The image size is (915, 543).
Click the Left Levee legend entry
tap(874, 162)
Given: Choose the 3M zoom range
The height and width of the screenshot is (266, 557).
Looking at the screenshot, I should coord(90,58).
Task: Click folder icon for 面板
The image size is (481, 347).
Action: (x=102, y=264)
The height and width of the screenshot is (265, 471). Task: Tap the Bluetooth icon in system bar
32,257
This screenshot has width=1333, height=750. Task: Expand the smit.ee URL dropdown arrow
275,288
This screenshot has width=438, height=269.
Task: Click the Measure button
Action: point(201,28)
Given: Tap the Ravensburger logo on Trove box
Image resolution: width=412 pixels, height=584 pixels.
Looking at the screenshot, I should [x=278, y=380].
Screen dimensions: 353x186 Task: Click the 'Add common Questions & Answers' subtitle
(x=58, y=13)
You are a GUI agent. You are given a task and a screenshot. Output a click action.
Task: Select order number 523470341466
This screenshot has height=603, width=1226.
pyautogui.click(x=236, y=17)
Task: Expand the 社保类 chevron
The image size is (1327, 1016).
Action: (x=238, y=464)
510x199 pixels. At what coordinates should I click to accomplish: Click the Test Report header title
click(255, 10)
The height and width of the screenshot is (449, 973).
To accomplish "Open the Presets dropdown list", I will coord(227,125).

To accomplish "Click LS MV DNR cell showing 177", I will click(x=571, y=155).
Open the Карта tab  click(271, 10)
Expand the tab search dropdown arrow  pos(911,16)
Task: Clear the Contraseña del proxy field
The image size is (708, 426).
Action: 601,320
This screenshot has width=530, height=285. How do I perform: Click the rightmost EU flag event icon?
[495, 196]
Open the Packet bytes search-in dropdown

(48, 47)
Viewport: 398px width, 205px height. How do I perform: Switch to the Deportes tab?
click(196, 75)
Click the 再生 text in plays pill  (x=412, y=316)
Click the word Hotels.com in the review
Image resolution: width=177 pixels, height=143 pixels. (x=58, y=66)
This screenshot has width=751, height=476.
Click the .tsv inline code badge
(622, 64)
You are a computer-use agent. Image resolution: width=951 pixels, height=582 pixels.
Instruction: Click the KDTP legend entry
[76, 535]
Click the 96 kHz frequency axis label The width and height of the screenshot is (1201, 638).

--------------------------------------------------

What is needed here is how many lines of the entries contain "agent"; give that number alone.

▶ [Answer for this exercise] 2